Ollie jumps onto the grass from the top of the stairs and runs over to his dad. Josh explains his idea - to paint their hands on the side of the treehouse, the artists signing their work. He calls Dad over and Mum and I join them to watch the ceremony.

Josh coats Ollie’s palm with the red paint, holding his elbow as he squirms, crying out. It tickles. Dad is next, Josh swipes the pigment over his shaking hand. He holds it out, turned upwards like an offering to the sky. The three of them stand beside the treehouse wall. Josh picks Ollie up and cradles him as he presses his seven-year-old hand to the raw wood. It leaves a perfect handprint, five fingers that were once impossibly small.

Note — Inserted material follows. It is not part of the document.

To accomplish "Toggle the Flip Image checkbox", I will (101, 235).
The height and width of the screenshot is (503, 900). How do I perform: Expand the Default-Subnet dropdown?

Dad looks at Josh, unsure of what is being asked of him. Josh guides Dad’s red palm towards the wall and pushes it flat against the wood, just beside Ollie’s print. Josh adds his hand and stands back to admire his work. The three hands, red as the blood that connects them, are tilted inwards. Reaching for each other.

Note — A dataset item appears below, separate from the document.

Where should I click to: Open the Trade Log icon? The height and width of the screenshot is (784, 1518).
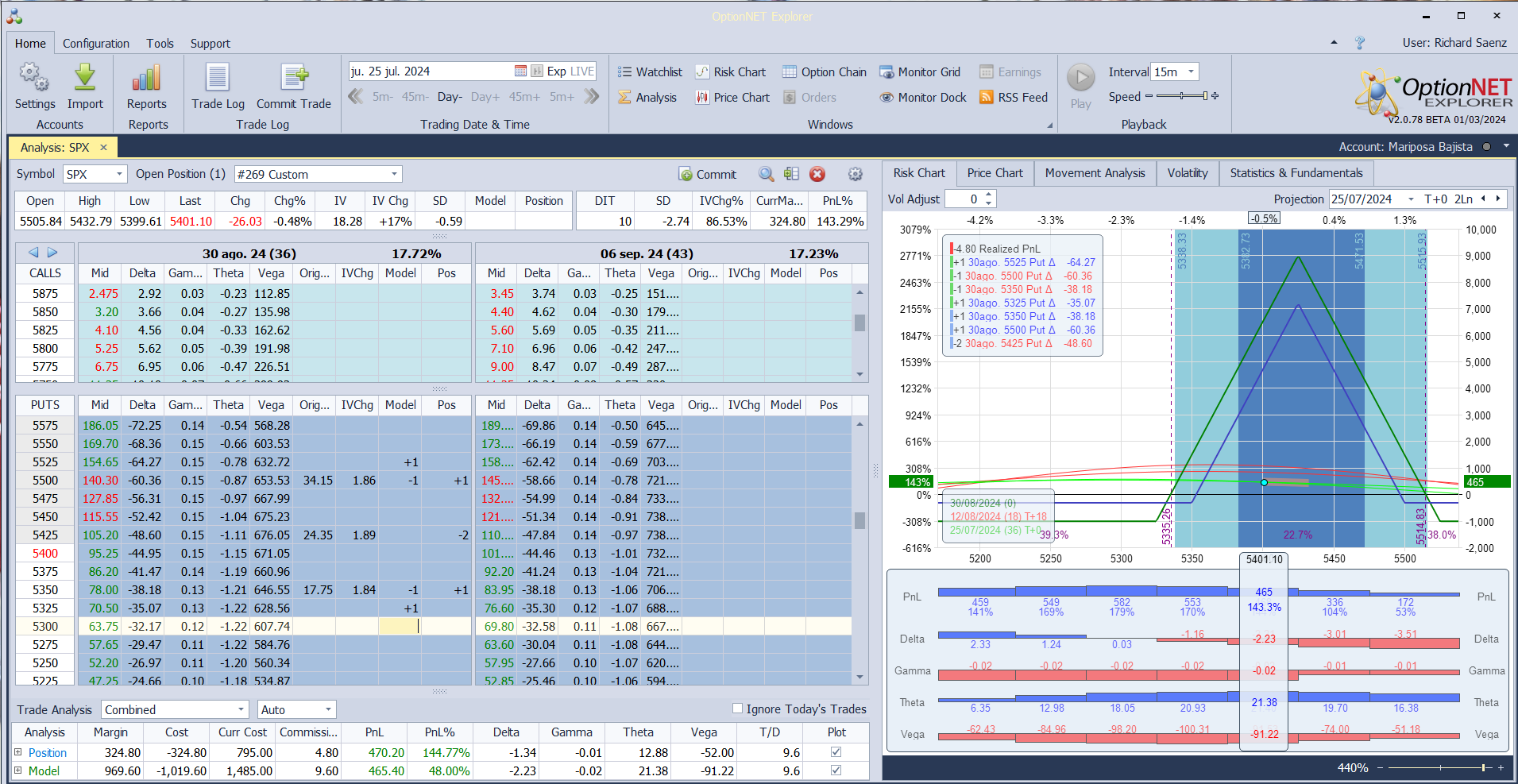coord(217,78)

Josh takes a black marker from his back pocket and scribbles the date below the paint. It’s quiet in the garden, the lilting bird song grown still. None of us move. We stand in the grass, looking at the handprints. Three generations.

Dad holds out his hand towards Josh, points at the marker. Josh gives it to him. He approaches the wall, pauses a moment before writing in a looping script, Happy 7th Birthday, Ollie. Love Grandpa.

Something raw and unspoken bubbles up inside of me and bursts out as laughter. My eyes well up as my family standing next to me joins in, a wave of joy overcoming us. I hold my hands out to Dad and pull him into an embrace, feeling his scratchy whiskers against my cheek. As I pull away, he takes my hand in his and I squeeze. He looks at me, eyes sparkling in the blanketing dusk.

Even when the time comes, when Dad becomes entombed, I know I’ll still search for that spark of life behind his amber eyes.